La joie et l’allégresse - Commentaire (3/4)

   Au chapitre 3, le pape entame une méditation sur  les Béatitudes. Cette méditation montre « la carte d’identité du chrétien » dit François. Ce chapitre s'inscrit dans la continuité du chapitre précédent. Le pape rappelle Mt 25, 31-46 : « J’ai eu faim et vous m’avez donné à manger; j’ai eu soif et vous m’avez donné à boire… ». Le geste « pour l’autre », pour le misérable qui a faim, le migrant accueilli, implique de reconnaître la dignité de cet autre, sans abandonner notre engagement pour la transformation sociale (§ 99). Un fagot désœuvré est-il un obstacle sur mon chemin ? Ce problème doit-il être résolu par les hommes politiques ? François rétorque : « Cette pauvreté d’esprit est étroitement liée à la “sainte indifférence” vis-à-vis de toutes les choses créées » (cf § 69). « je peux, cependant, réagir à partir de la foi et de la charité, et reconnaître un être humain doté de la même dignité que moi, aimé » (cf § 98).

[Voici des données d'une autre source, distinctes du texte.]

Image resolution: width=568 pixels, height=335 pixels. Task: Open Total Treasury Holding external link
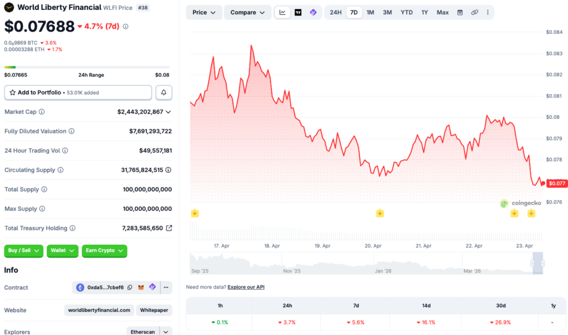169,228
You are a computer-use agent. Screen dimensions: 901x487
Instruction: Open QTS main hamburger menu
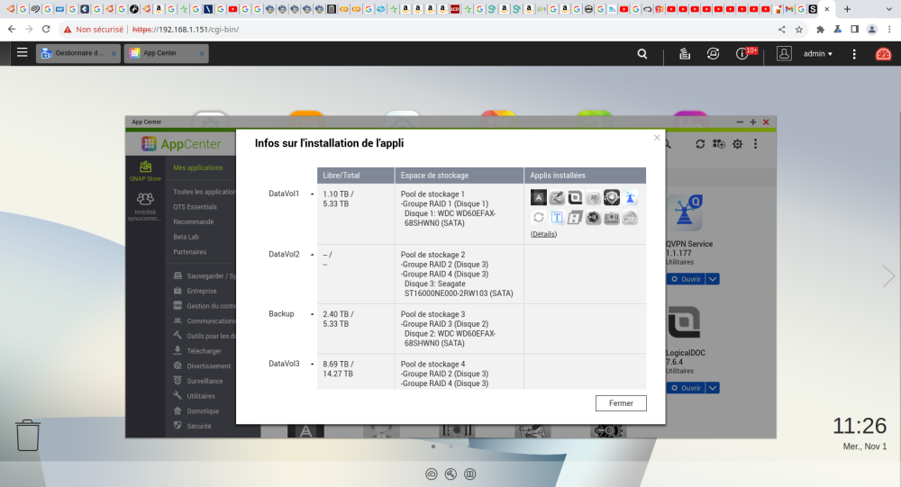(22, 53)
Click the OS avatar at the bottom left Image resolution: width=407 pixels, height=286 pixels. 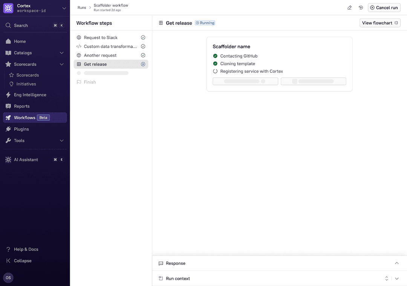pyautogui.click(x=8, y=278)
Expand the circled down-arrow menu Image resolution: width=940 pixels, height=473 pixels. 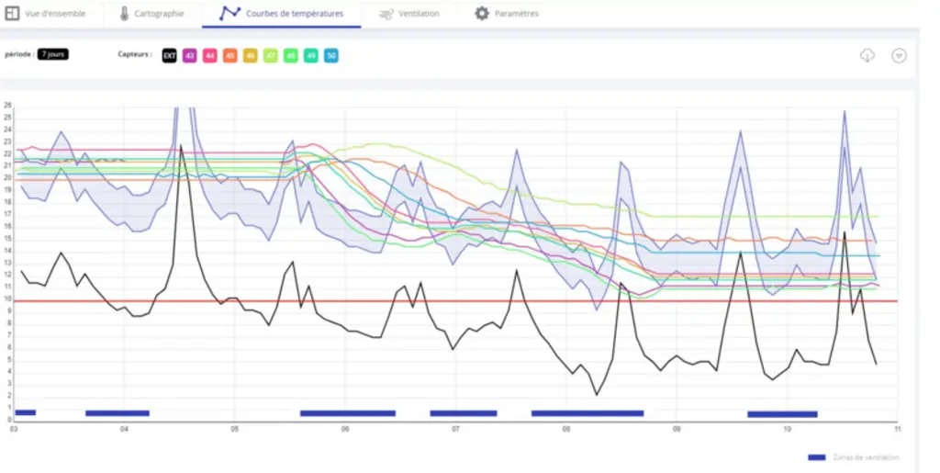click(x=899, y=56)
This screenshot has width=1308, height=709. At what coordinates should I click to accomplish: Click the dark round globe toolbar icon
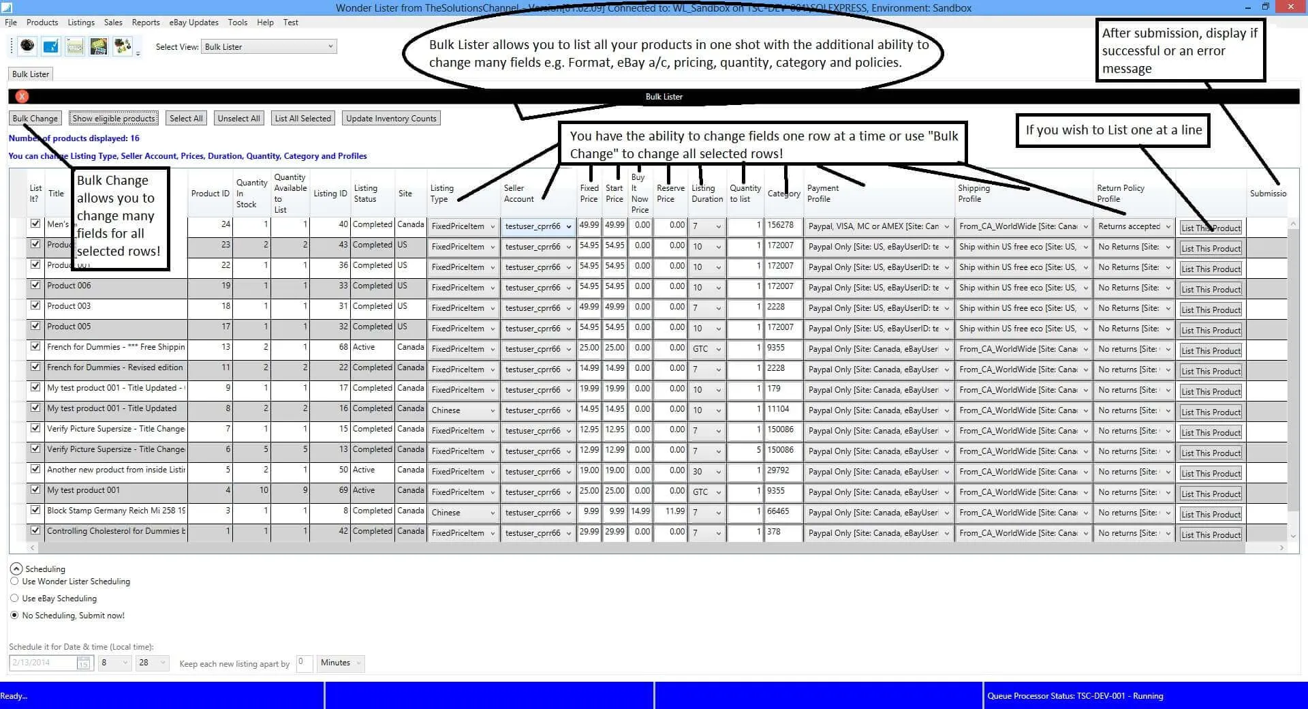point(27,46)
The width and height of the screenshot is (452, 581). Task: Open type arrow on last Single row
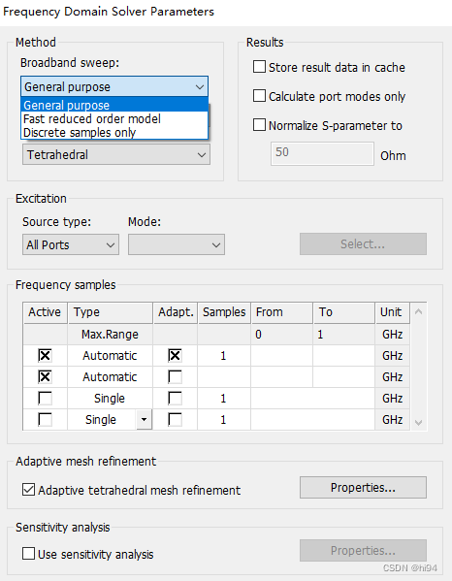pyautogui.click(x=145, y=419)
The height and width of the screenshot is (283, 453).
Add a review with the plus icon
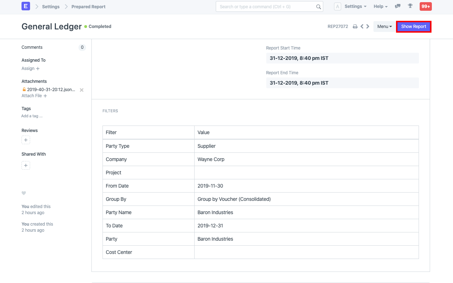click(25, 140)
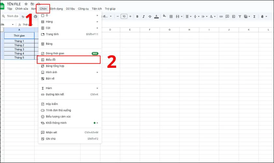This screenshot has height=163, width=274.
Task: Click the move to folder icon
Action: [32, 4]
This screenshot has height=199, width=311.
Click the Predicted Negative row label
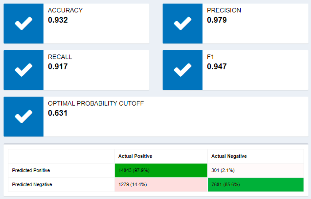pos(32,184)
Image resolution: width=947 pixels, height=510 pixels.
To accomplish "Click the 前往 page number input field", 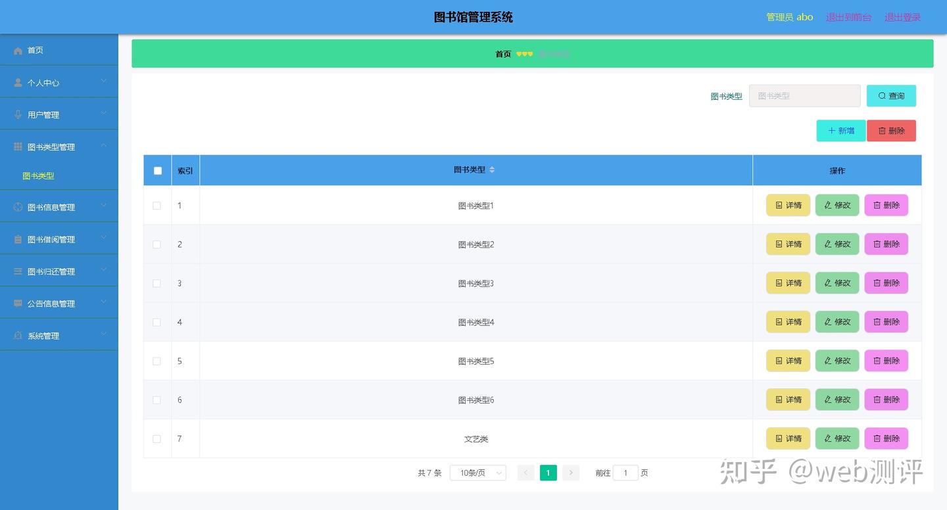I will (x=625, y=473).
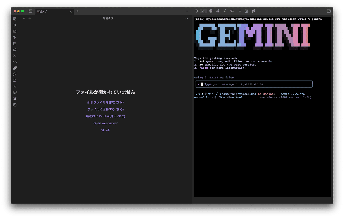Open the daily note calendar ribbon icon
This screenshot has width=344, height=218.
[15, 43]
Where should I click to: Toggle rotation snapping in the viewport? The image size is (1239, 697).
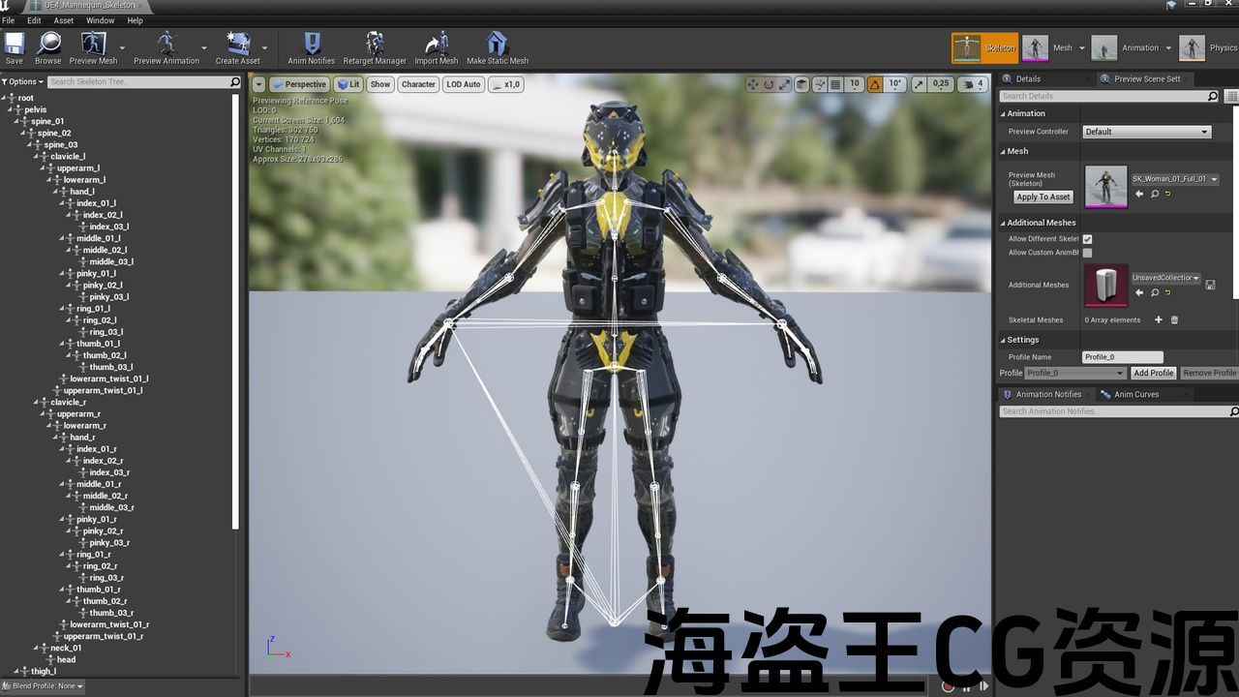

Dans ce troisième chapitre, le pape souligne encore que le devoir de justice n’est pas dispensé par la miséricorde. « La miséricorde n’exclut pas la justice (…). La miséricorde est la plénitude de la justice … » (§105). Bernard de Clairvaux invitait à baiser les 2 pieds de Dieu, celui de la justice et celui de la miséricorde. « C’est se tromper soi-même, écrivait saint Bernard, que de s’arrêter à embrasser le pied de sa miséricorde, en délaissant celui de sa justice ; que de croire que la seule confiance dans cette infinie miséricorde suffise pour opérer son salut. Que l’âme pénitente (…) tienne toujours ses deux pieds étroitement unis ». « Être miséricordieux, dit François, c’est essayer de reproduire un petit reflet de la perfection de Dieu qui donne et pardonne en surabondance » (§ 81). 

Comment s’explique ce pardon ? Sur quoi se fonde-t-il ? Le doit-on ? Non. Le pardon n’est pas un dû, c’est un don. Ce don vient en surabondance de la logique d’équivalence qui préside à la justice. Comme répétait souvent Jean-Paul II à la fin de son pontificat, « il n’y a pas de paix sans justice et il n’y a pas de justice sans pardon ». Le pardon invite à dépasser la justice ordinaire qui cherche à équilibrer (depuis le code de Hammurapi) les plateaux de la balance chargés de part et d’autre d’offenses et de sentences dites “appropriées”. Le projet du pardon n’est pas d’oublier, mais de délivrer la mémoire du poids de la dette dès lors libérée pour des projets.